## TASK DESCRIPTION
Can you extend the kernel development news brief below, carrying it on from its last sentence?

## EXTRACTED TEXT
--- START ---

Brief items
The current development kernel is 3.7-rc3,
released on October 28. Linus notes that
it's mostly a lot of small changes in a lot of places. But he has found a
new problem to be concerned about: "
And talking about the shortlog:
christ people, some of you need to change your names. I'm used to there
being multiple 'David's and 'Peter's etc, but there are three different
Linus's in just this rc. People, people, I want to feel like the unique
snowflake I am, not like just another anonymous guy in a crowd."
Stable updates:
3.0.49,
3.4.16, and
3.6.4 all came out on October 28; they
were followed by
3.0.50,
3.2.33,
3.4.17 and 3.6.5 on October 31. All contain another
set of important fixes. Worth noting is the fact that 3.6.5 disables by default the hard and soft link security
restrictions added during the 3.6 merge window in response to another
reported regression.
Comments (none posted)
And the next technology journalist that asks you whether you want
fonts that small, I'll just hunt down and give an atomic wedgie.

--- END ---

## EXCERPTED RECORDS
--- START ---

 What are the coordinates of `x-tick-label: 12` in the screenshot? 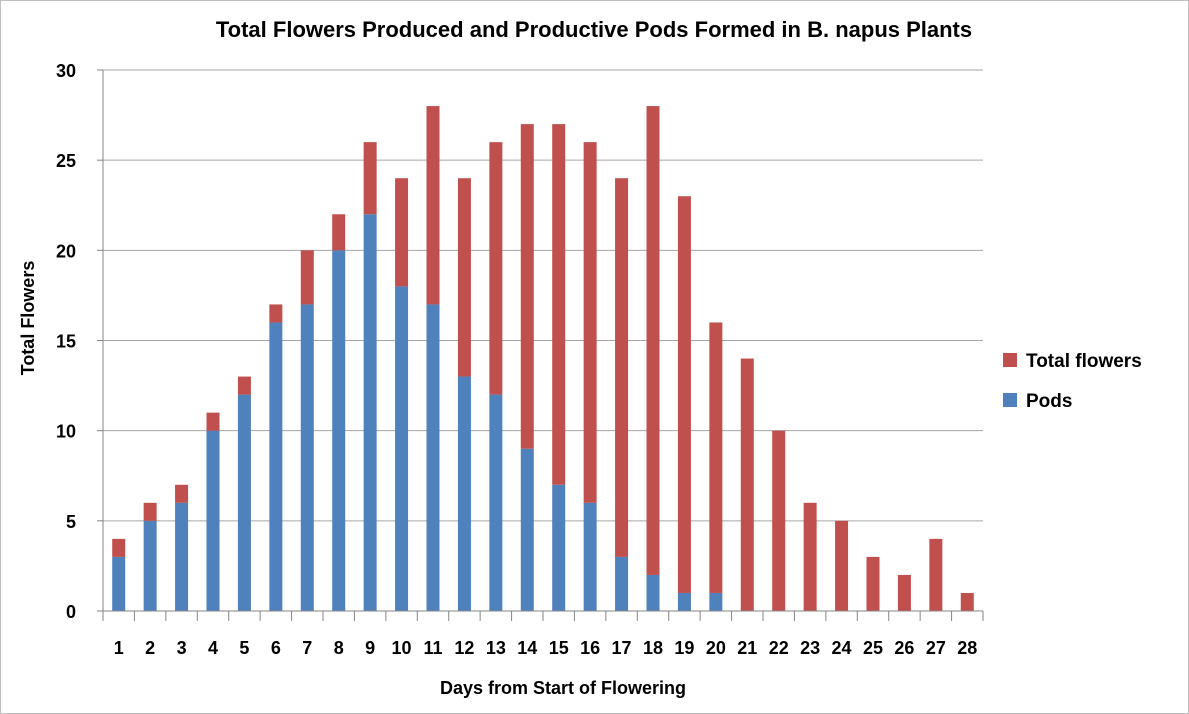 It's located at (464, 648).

--- END ---
--- START ---

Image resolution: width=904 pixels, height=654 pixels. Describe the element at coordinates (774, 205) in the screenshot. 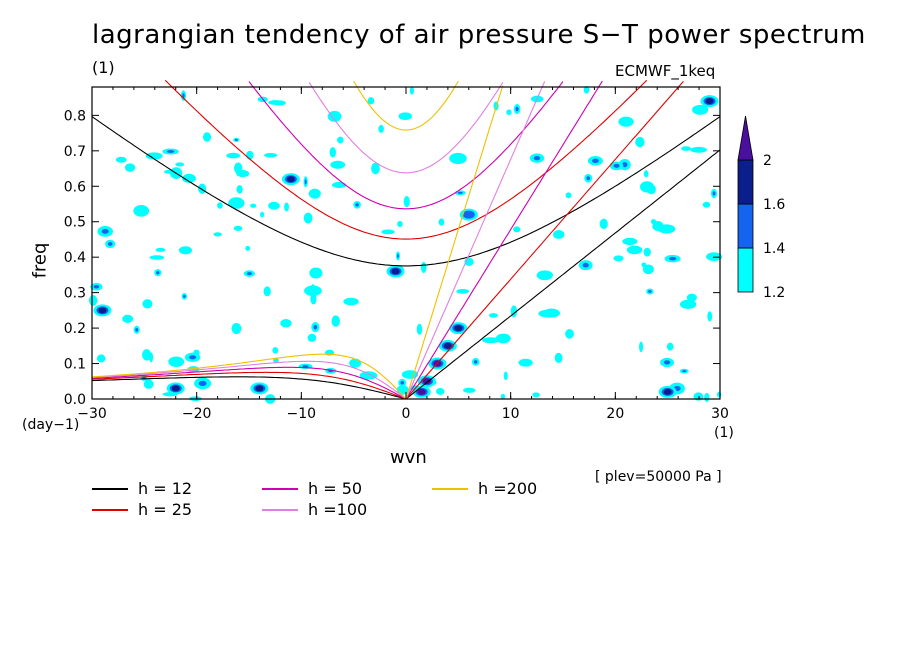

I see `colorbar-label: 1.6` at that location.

--- END ---
--- START ---

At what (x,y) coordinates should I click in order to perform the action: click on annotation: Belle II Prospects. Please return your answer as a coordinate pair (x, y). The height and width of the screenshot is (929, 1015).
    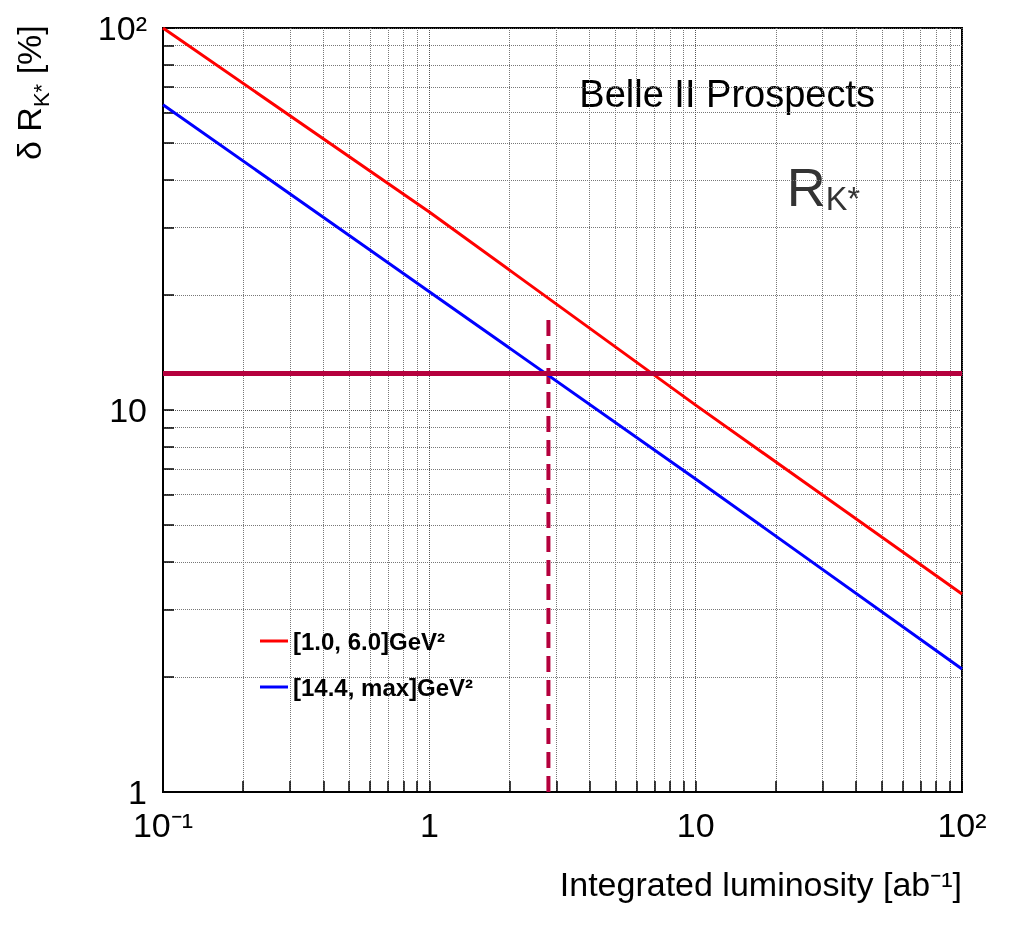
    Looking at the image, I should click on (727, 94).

--- END ---

## RESPONSE BELOW
—
Linus
Torvalds doesn't do blocking wedgies
And suddenly causing a complete cessation of vm scanning at a
particular magic threshold seems rather crude, compared to some
complex graduated thing which will also always do the wrong thing,
only more obscurely ;)
—
Andrew Morton
You will get this message once a day until you've dealt with these
bugs!
—
bugzilla@kernel.org failing to win
friends and influence developers
Comments (18 posted)
Greg Kroah-Hartman is
looking for
somebody to help him put stable kernels together. "
I'm looking
for someone to help me out with the stable Linux kernel release
process. Right now I'm drowning in trees and patches, and could use some
one to help me sanity-check the releases I'm doing."
Comments (10 posted)
Kernel graphics maintainer Dave Airlie is
rather unimpressed with the
Raspberry Pi driver release; it is not something that will ever be merged. "
Why is this bad?
You cannot make any improvements to their GLES implementation, you cannot add any new extensions, you can't fix any bugs, you can't do anything with it. You can't write a Mesa/Gallium driver for it. In other words you just can't."
Comments (79 posted)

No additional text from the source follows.